In the next three years, when construction is completed on sections from Hampton Downs to Rangiriri, Huntly to Taupiri and the Hamilton Bypass, motorists will have the luxury of a four-lane expressway from Warkworth in the north to Cambridge at the southernmost point of the current extensions.

This is a huge improvement, and a real investment in the long-term economic growth of the region.

In addition to what has already been achieved there is a significant pipeline of new work currently in bid and the list of new projects continues to flow into the market. It's an exciting time in the infrastructure sector.

It is really encouraging to see our politicians have recognised there has been a historic underspend on infrastructure, and that they need to be part of the delivery cycle to ensure funding is made available to create the assets New Zealand needs to continue to prosper.

The bottom line is, if we don't choose to spend on infrastructure, the economy will lose momentum, our large industrial centres will grind to a halt and investment in our regional centres will become harder to attract.

All this increase in demand within the construction sector generally has placed, and continues to place, immense pressure on skills, capital and people.

I imagine there is no company in our sector now that does not have issues with a shortage of key skills and talent.

An easy example is the demand for construction-capable people within the lower North Island and in the wider Christchurch Kaikoura region. With the demand from projects in each of these areas there is a huge challenge for all industry participants to resource projects.

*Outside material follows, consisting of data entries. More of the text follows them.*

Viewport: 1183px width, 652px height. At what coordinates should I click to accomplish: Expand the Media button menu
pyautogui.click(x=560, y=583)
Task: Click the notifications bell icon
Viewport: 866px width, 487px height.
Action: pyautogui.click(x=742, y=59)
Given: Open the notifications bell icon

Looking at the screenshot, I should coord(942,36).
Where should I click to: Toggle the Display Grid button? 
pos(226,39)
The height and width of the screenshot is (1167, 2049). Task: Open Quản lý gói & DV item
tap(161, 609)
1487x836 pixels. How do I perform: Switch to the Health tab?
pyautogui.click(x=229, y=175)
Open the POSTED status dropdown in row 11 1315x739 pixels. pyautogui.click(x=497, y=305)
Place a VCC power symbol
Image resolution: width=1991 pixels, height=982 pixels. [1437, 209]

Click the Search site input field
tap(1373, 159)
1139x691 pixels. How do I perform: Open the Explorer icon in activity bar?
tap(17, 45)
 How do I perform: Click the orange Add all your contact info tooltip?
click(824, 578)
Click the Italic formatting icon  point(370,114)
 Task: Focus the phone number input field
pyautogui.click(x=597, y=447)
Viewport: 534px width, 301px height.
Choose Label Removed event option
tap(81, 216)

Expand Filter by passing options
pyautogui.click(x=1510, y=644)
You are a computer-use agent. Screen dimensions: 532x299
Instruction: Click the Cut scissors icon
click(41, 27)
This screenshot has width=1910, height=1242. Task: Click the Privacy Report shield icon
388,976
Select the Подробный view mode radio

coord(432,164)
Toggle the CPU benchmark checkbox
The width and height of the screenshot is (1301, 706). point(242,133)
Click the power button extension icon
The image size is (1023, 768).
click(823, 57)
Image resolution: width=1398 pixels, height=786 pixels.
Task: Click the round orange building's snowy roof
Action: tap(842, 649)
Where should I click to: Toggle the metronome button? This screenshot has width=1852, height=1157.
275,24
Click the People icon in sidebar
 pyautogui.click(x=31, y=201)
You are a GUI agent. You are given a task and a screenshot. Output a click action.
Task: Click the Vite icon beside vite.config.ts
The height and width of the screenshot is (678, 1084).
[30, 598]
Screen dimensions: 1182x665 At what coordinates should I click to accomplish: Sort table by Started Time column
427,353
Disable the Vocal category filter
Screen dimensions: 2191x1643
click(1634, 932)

Costs are increasing commensurately and not just for the in-demand highly skilled roles; resources are short too. The latest Consumer Price Index figures show inflation in the construction sector is running at 6.8 per cent, well ahead of the 1.9 per cent inflation across the economy.

And as the country seeks to address the infrastructure deficit, and pursues larger scale projects that have not been seen in New Zealand before, significant pressures are being placed on contractors to assume risk previously held by clients.

Though this is a recent shift in New Zealand, the trend toward risk transfer has been well-established in other countries for some time.

So despite the relatively strong pipeline, it is not all plain sailing.

It is no secret Fletcher Construction has suffered as a result of industry-wide pressures, coupled with our own internal challenges.

Mistakes are made, but what's important is learning from them and putting things right.

Construction is a dynamic, sometimes volatile business, as companies around the world have all experienced at one time or another.

For our part we have a significant programme of work under way to strengthen our business, and make changes we need to in order to deliver on the expectations of our shareholders, our clients, and of course our own people.

Though the infrastructure boom has brought its challenges, it has also brought us new opportunities - including the arrival of a range of new global players into New Zealand.

With scale, complex projects requiring construction techniques that have not been used before in New Zealand we are partnering with overseas firms to ensure we are harnessing the capability of these new technologies.

This is great news for the construction industry and for New Zealand because it builds our capability at a time when the construction industry needs to extend its skills.

In the medium term these changes will enhance our skills and help to build our national construction capability.

New Zealanders are resilient and innovative.

At Fletcher Construction we've been at the forefront of some of the most innovative designs, ideas and construction solutions on some of the most challenging and complex projects this country has ever seen.

We are proud of our achievements and are well resourced to face the challenges of the next 10 years.

- David Geor is General Manager, Fletcher Infrastructure.